**YOUR INSTRUCTIONS**
Where a picture appears, leave it out, and print the rest of the records as they are.
= = = = = = =
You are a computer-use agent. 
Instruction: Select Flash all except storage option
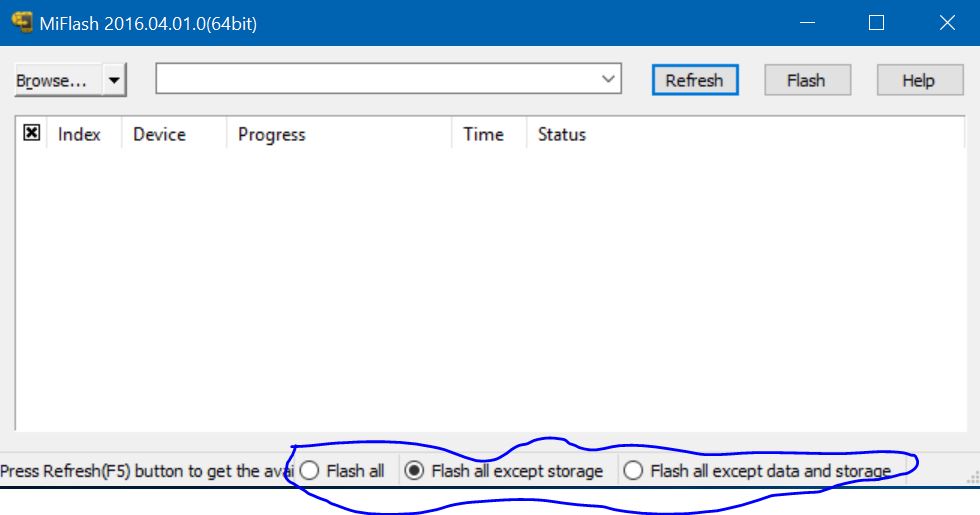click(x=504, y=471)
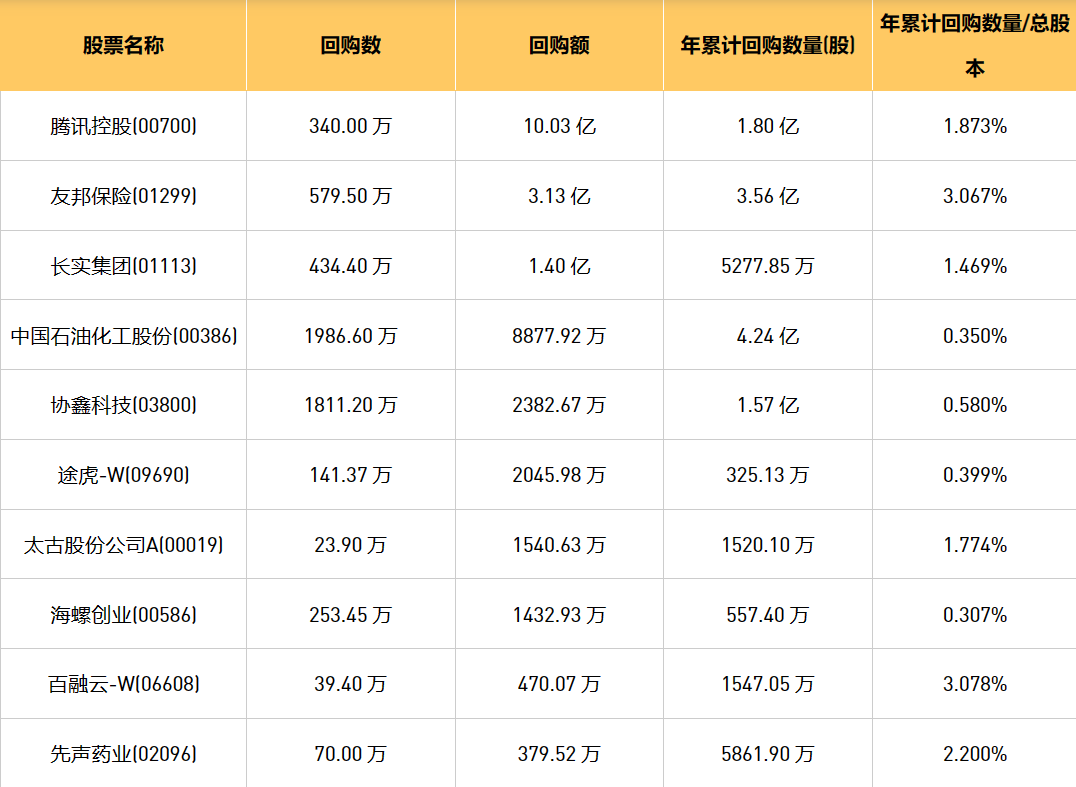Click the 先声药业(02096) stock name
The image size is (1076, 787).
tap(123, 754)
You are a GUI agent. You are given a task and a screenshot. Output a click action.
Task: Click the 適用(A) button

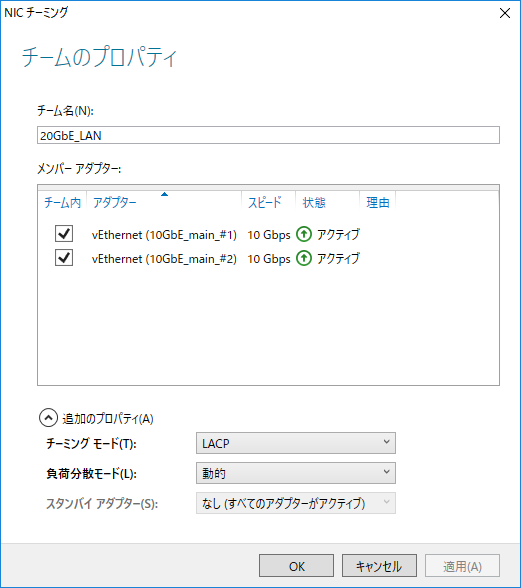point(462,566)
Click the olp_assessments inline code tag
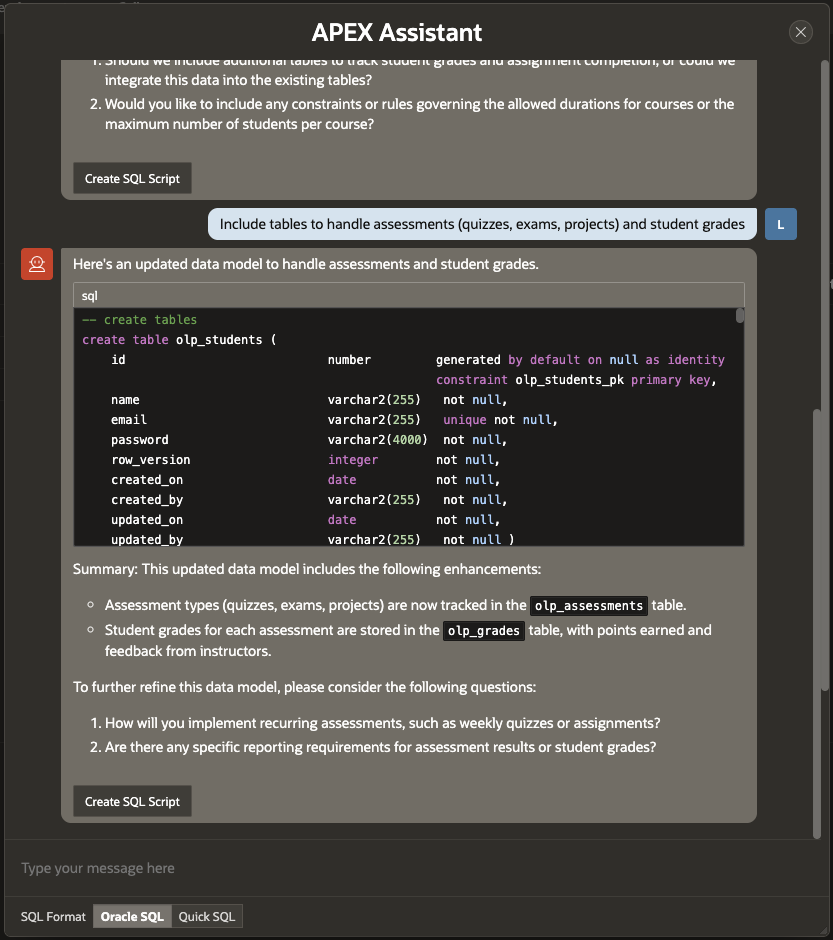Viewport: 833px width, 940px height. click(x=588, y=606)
= = = = = = =
**YOUR RESPONSE**
You are a computer-use agent. 
Instruction: Select Flash all except storage option
click(x=504, y=471)
Click the 先声药业(02096) stock name
The image size is (1076, 787).
tap(123, 754)
You are a GUI agent. You are given a task and a screenshot. Output a click action.
Task: Click the 適用(A) button

point(462,566)
Click the olp_assessments inline code tag
Viewport: 833px width, 940px height. click(x=588, y=606)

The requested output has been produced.